SOURCE DATA ▸
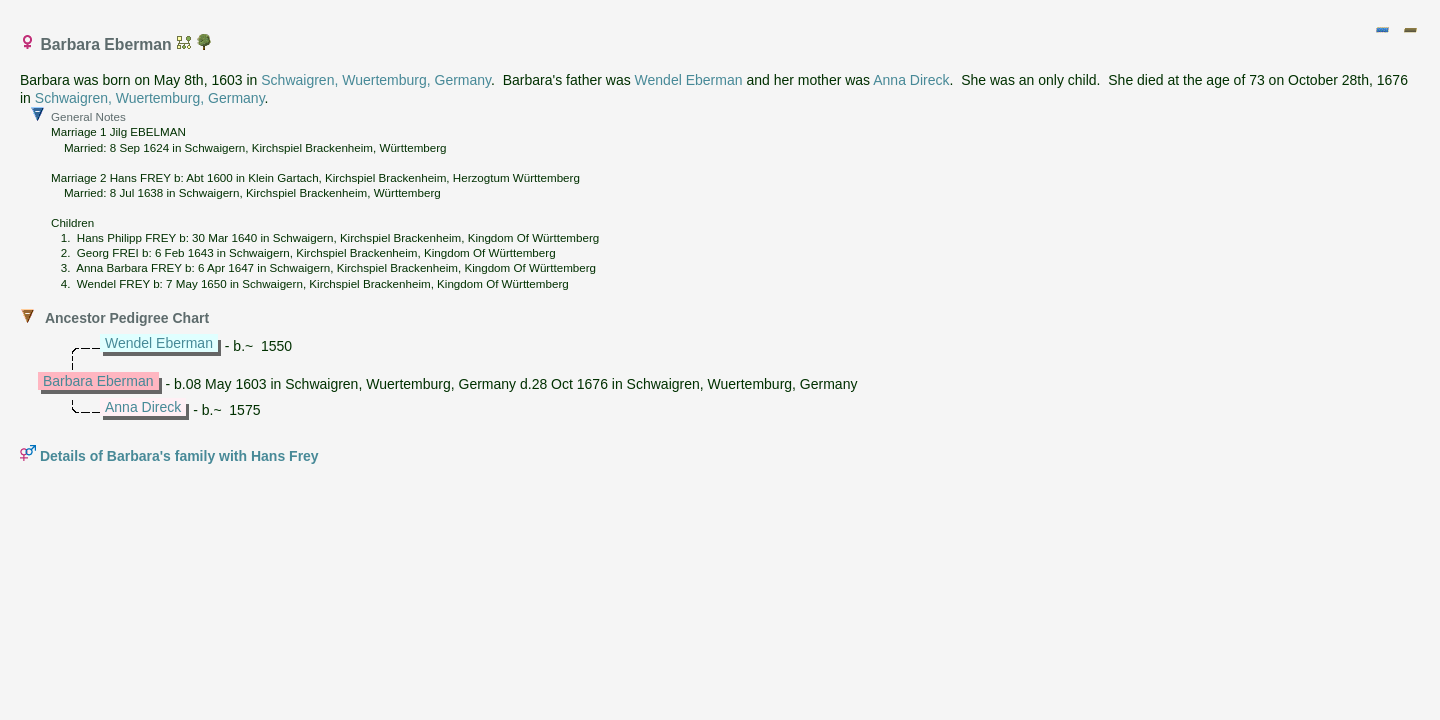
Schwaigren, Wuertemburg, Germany (376, 80)
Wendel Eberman (689, 80)
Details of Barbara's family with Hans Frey (179, 456)
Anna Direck (911, 80)
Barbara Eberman (98, 381)
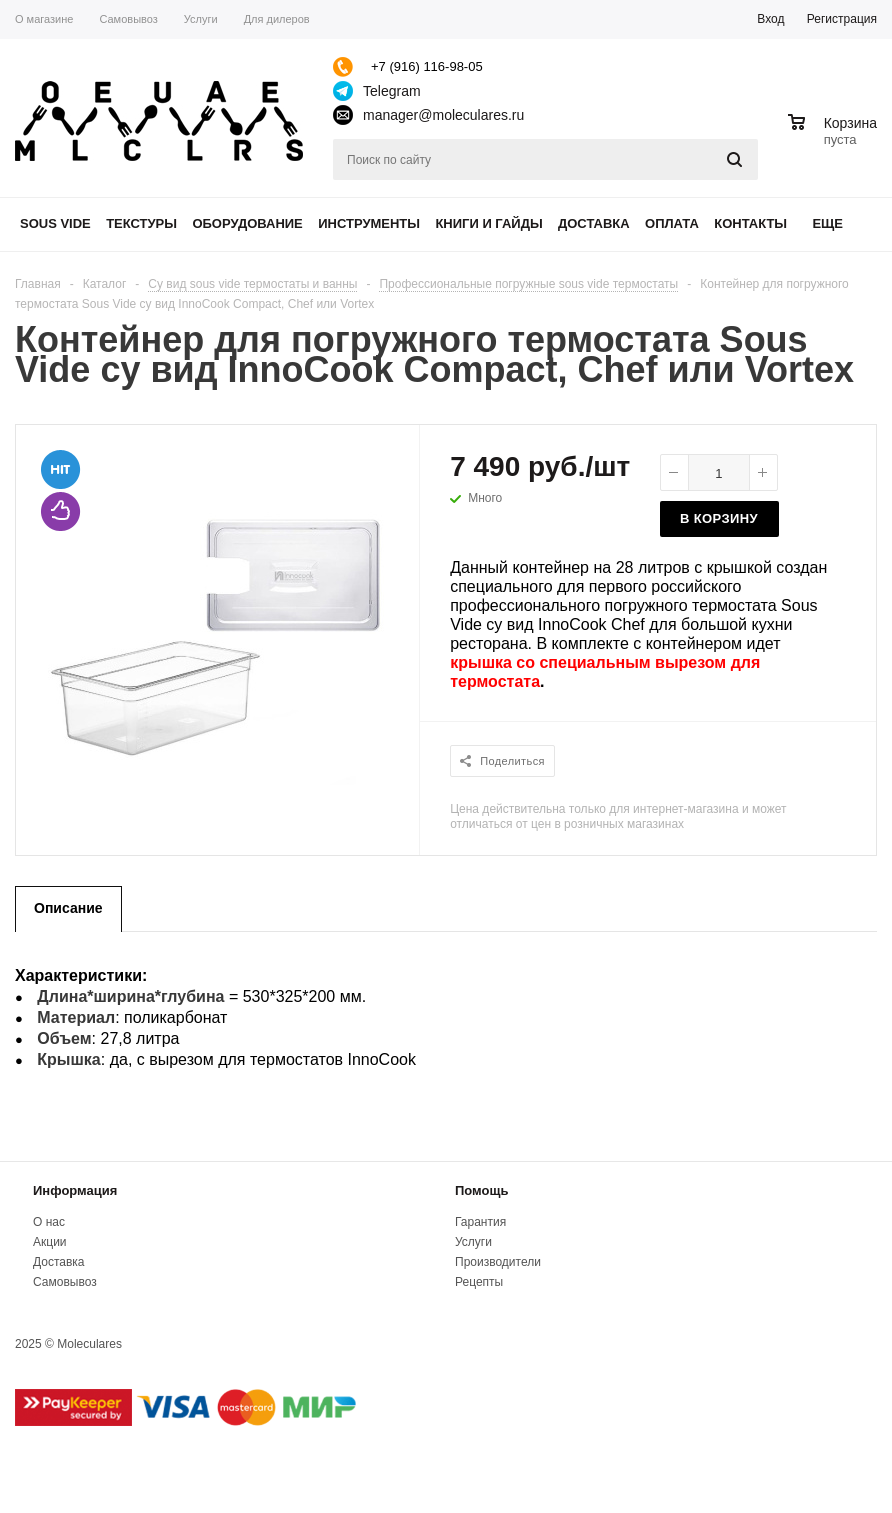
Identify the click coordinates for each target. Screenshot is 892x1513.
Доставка (594, 223)
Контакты (750, 223)
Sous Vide (55, 223)
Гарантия (480, 1222)
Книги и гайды (488, 223)
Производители (498, 1262)
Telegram (392, 91)
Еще (837, 223)
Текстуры (141, 223)
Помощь (481, 1190)
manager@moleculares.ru (443, 115)
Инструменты (369, 223)
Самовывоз (65, 1282)
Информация (75, 1190)
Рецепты (479, 1282)
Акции (50, 1242)
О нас (49, 1222)
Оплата (672, 223)
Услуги (473, 1242)
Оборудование (247, 223)
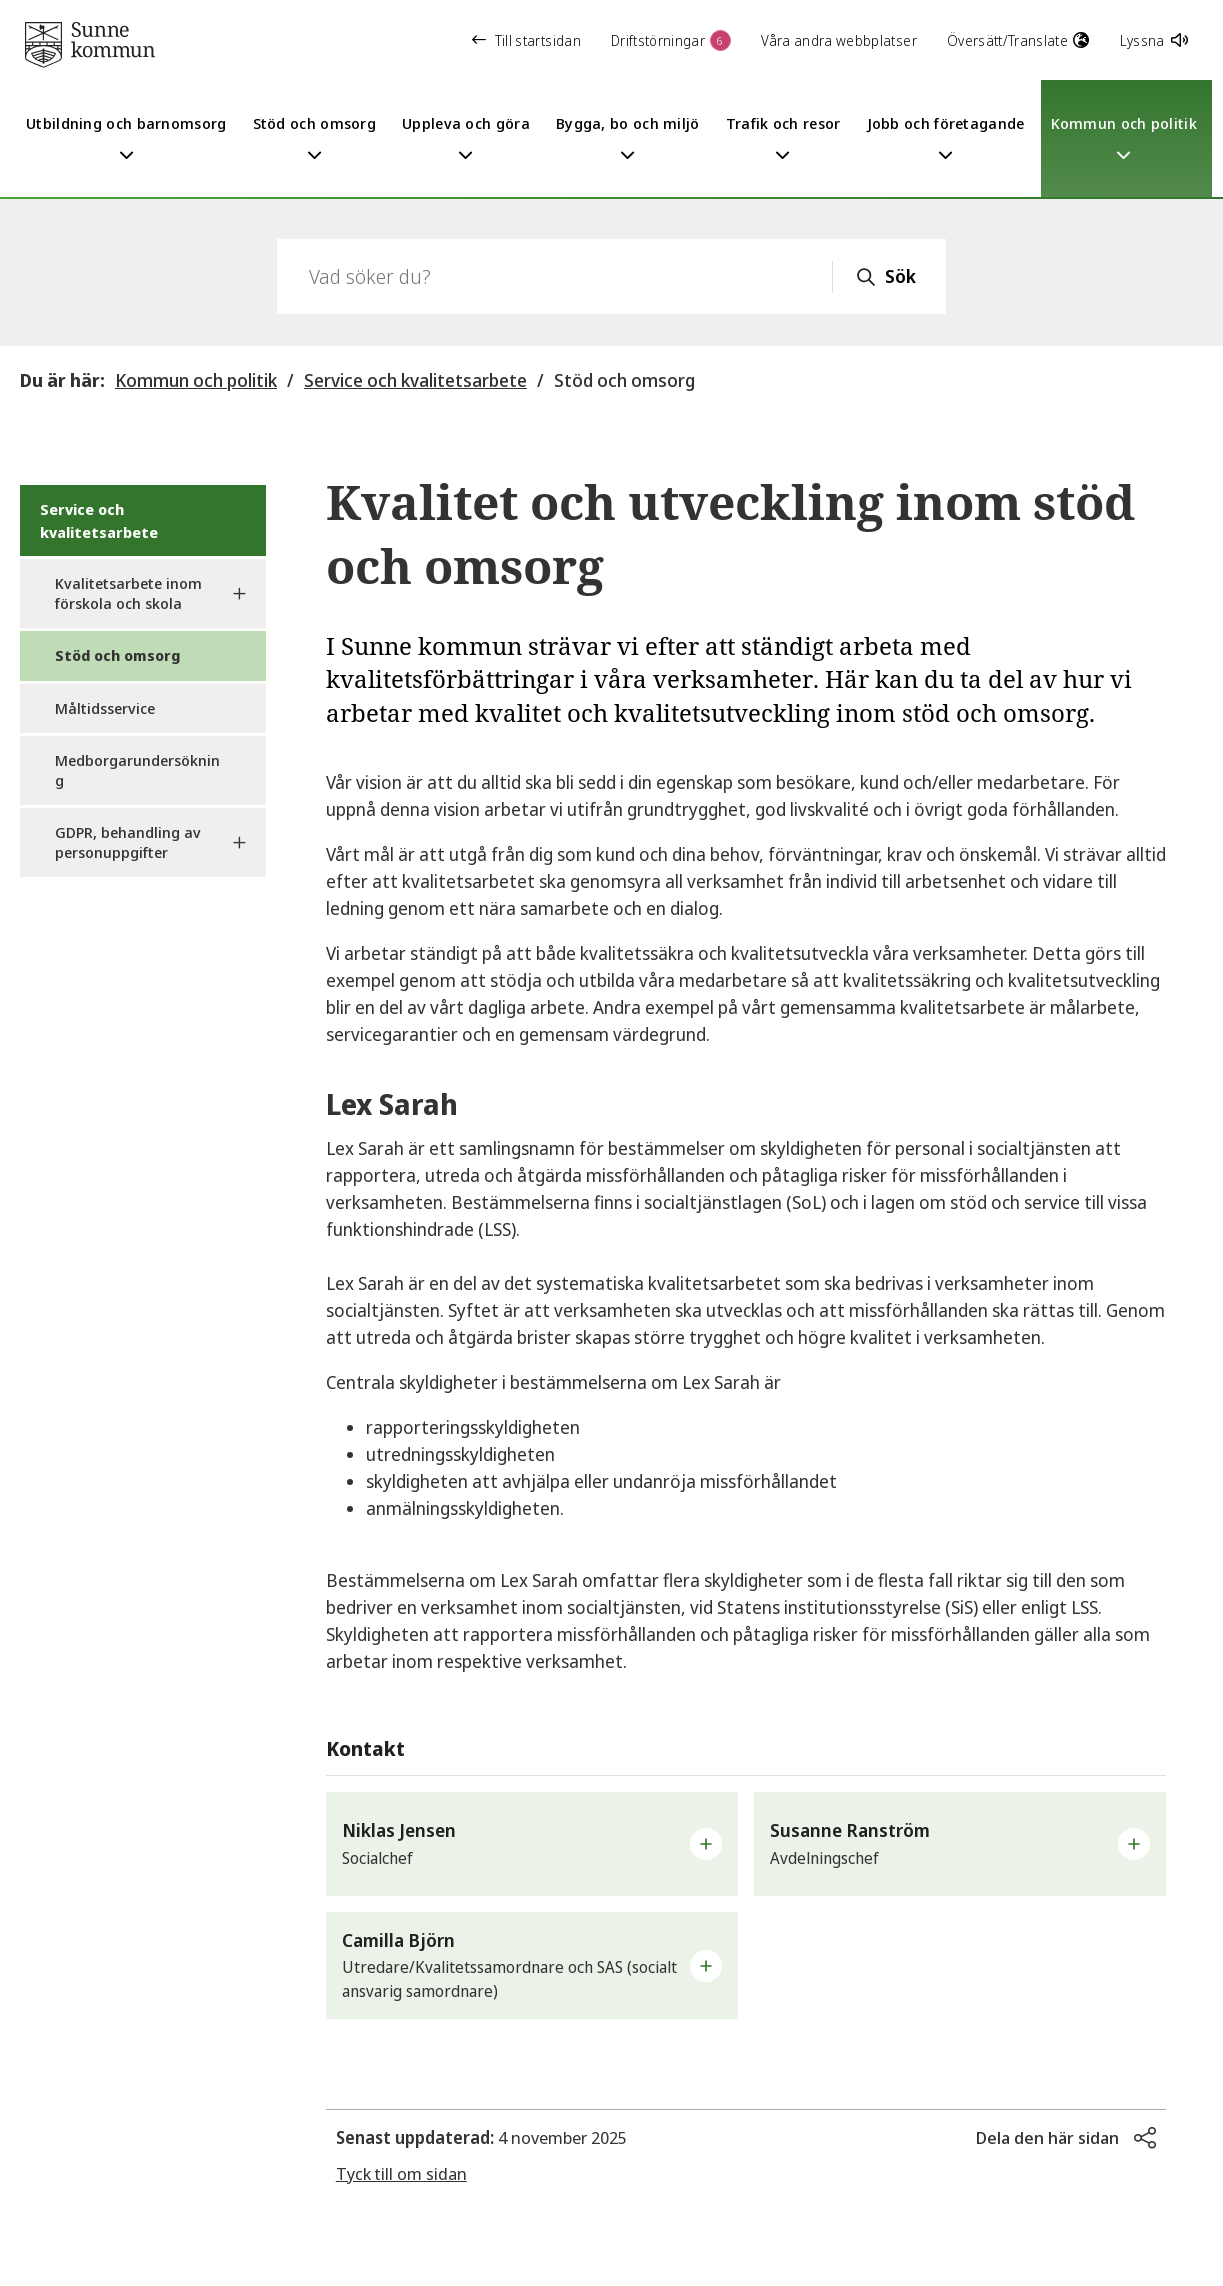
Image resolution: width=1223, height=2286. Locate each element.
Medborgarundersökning (137, 770)
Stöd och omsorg (624, 380)
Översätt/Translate (1018, 40)
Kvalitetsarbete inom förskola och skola (128, 593)
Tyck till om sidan (401, 2173)
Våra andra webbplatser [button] (839, 40)
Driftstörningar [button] (671, 40)
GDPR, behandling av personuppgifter (128, 842)
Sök (900, 276)
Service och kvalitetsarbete (415, 380)
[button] (532, 1844)
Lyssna (1154, 40)
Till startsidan (526, 40)
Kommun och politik (196, 380)
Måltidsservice (105, 708)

WHAT IS BEING ASKED ▸ Render the rows, from the line containing "Details of Barbara's" through the last line, as a Markdown table with the columns No. and Line. Number each line, and leave out blank lines and the pictures.

WRITTEN REPLY ▸
| No. | Line |
|---|---|
| 1 | Details of Barbara's family with Hans Frey (179, 456) |
| 2 | Anna Direck (911, 80) |
| 3 | Barbara Eberman (98, 381) |
| 4 | Identify the click coordinates for each target. Screenshot is 892x1513. |
| 5 | Доставка (594, 223) |
| 6 | Контакты (750, 223) |
| 7 | Sous Vide (55, 223) |
| 8 | Гарантия (480, 1222) |
| 9 | Книги и гайды (488, 223) |
| 10 | Производители (498, 1262) |
| 11 | Telegram (392, 91) |
| 12 | Еще (837, 223) |
| 13 | Текстуры (141, 223) |
| 14 | Помощь (481, 1190) |
| 15 | manager@moleculares.ru (443, 115) |
| 16 | Инструменты (369, 223) |
| 17 | Самовывоз (65, 1282) |
| 18 | Информация (75, 1190) |
| 19 | Рецепты (479, 1282) |
| 20 | Акции (50, 1242) |
| 21 | О нас (49, 1222) |
| 22 | Оплата (672, 223) |
| 23 | Услуги (473, 1242) |
| 24 | Оборудование (247, 223) |
| 25 | Image resolution: width=1223, height=2286. Locate each element. |
| 26 | Medborgarundersökning (137, 770) |
| 27 | Stöd och omsorg (624, 380) |
| 28 | Översätt/Translate (1018, 40) |
| 29 | Kvalitetsarbete inom förskola och skola (128, 593) |
| 30 | Tyck till om sidan (401, 2173) |
| 31 | Våra andra webbplatser [button] (839, 40) |
| 32 | Driftstörningar [button] (671, 40) |
| 33 | GDPR, behandling av personuppgifter (128, 842) |
| 34 | Sök (900, 276) |
| 35 | Service och kvalitetsarbete (415, 380) |
| 36 | [button] (532, 1844) |
| 37 | Lyssna (1154, 40) |
| 38 | Till startsidan (526, 40) |
| 39 | Kommun och politik (196, 380) |
| 40 | Måltidsservice (105, 708) |